Unlike Qwen3, the DNA 3.0 generation does not support the soft-switch commands /think and /nothink. Use chat_template_kwargs.enable_thinking instead.

Image Input

DNA 3.0 accepts image and video inputs in OpenAI-compatible content array format:

$ curl https://demo-api.dnotitia.ai/v1/chat/completions \
  -H "Content-Type: application/json" \
  -H "Authorization: Bearer dna-router_xxxx" \
  -d '{
    "model": "DNA3.0-2B",
    "messages": [
      {
        "role": "user",
        "content": [
          {
            "type": "image_url",
            "image_url": {
              "url": "https://upload.wikimedia.org/wikipedia/commons/6/6e/Golde33443.jpg"
            }
          },
          {
            "type": "text",
            "text": "이 이미지에 무엇이 있나요? 한국어로 설명해 주세요."
          }
        ]
      }
    ]
  }' | jq

Limitations, Bias, and Responsible Use

DNA 3.0 has been post-trained with an uncensored methodology, which means it will engage with a broader range of prompts than typical safety-tuned models. Users and downstream developers should be aware of the following:

Reduced refusal behavior: The model may respond to prompts that other models decline. This does not constitute endorsement of the content. Downstream applications should implement appropriate content moderation, output filtering, and policy layers suited to their deployment context.
Persona bias: Because the model has been trained on Dnotitia-specific corporate knowledge, it may exhibit a first-party perspective when discussing Dnotitia, its products, or related entities. For neutral comparative analysis, prompt accordingly.
Inherited biases: As a derivative of Qwen3.5/3.6, DNA 3.0 inherits the biases, gaps, and limitations of its base model and training data, including potential cultural, linguistic, and factual blind spots.
Hallucination: Like all LLMs, DNA 3.0 can produce confident but incorrect output, particularly for niche facts, recent events, or high-precision numerical reasoning.
Not for high-stakes autonomous use: The model should not be deployed in safety-critical, legal, medical, or financial decision-making pipelines without human oversight and domain-specific validation.

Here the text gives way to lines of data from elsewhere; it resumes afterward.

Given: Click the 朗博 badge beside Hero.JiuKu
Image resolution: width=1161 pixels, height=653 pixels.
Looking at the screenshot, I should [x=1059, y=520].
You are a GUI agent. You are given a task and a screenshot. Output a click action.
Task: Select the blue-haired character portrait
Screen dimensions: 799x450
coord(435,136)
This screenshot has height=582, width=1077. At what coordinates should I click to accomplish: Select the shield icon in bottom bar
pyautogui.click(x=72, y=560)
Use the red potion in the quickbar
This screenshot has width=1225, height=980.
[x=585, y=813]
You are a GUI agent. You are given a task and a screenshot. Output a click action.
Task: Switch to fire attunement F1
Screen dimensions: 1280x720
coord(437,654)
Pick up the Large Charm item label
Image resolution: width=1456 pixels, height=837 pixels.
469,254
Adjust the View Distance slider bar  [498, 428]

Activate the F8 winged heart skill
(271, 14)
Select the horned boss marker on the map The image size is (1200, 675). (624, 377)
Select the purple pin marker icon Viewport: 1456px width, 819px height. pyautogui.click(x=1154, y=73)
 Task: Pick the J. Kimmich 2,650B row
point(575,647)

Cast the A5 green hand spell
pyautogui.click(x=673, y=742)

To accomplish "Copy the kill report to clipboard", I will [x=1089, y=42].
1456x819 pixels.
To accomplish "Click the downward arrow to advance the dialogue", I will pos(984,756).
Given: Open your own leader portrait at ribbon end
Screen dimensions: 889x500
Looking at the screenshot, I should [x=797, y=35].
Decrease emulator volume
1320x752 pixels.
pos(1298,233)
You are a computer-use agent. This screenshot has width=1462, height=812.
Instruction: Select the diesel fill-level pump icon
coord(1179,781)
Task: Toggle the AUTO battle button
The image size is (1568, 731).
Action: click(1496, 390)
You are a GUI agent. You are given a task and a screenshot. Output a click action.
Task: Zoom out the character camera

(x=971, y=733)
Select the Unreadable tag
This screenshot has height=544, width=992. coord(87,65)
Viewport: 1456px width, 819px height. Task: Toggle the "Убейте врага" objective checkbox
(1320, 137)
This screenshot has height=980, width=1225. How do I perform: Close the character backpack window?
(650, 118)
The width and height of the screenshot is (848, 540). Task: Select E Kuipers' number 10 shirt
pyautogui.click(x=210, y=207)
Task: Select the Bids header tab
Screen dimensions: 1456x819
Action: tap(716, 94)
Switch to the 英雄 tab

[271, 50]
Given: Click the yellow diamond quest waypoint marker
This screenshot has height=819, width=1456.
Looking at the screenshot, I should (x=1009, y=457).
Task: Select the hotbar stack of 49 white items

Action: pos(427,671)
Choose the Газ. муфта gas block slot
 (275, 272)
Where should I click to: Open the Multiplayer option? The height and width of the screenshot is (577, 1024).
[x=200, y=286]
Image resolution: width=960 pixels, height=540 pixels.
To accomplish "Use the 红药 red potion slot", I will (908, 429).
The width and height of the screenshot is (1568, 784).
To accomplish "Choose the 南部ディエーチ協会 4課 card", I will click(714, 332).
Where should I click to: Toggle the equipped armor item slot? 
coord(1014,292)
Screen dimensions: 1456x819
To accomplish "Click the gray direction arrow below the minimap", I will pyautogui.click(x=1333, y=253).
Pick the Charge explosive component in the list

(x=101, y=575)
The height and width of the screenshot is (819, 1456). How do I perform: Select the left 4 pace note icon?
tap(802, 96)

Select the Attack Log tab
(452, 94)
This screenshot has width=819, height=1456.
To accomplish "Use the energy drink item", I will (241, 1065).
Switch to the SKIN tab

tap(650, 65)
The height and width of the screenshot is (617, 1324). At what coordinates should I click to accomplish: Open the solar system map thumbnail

Users are responsible for ensuring their use of the model complies with applicable laws and regulations in their jurisdiction.

License

This model is released under the Apache-2.0 license, inherited from the Qwen3.5/3.6 base model.

Acknowledgments

We thank the Qwen team for releasing the Qwen3.5/3.6 base model under an open license, which made this work possible. We are also grateful to the broader open-source community behind the serving and training ecosystem — HuggingFace and vLLM — which our pipeline relies on throughout.